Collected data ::

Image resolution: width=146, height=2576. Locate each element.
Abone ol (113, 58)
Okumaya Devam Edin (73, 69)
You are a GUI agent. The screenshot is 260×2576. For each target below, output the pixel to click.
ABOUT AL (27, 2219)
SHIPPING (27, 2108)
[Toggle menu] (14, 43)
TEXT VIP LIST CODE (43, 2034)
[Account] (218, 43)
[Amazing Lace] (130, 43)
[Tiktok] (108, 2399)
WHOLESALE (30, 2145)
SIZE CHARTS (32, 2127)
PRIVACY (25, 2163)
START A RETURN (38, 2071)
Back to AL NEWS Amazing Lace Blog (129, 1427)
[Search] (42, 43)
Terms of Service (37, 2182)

TASK REQUIREMENTS :: Look through the entries above; copy every line holding the string "each".

SOLUTION FOR THIS EXERCISE ::
Image resolution: width=146, height=2576. Locate each element.
You are a GUI agent. The screenshot is 260×2576. For each target below, output the pixel to click.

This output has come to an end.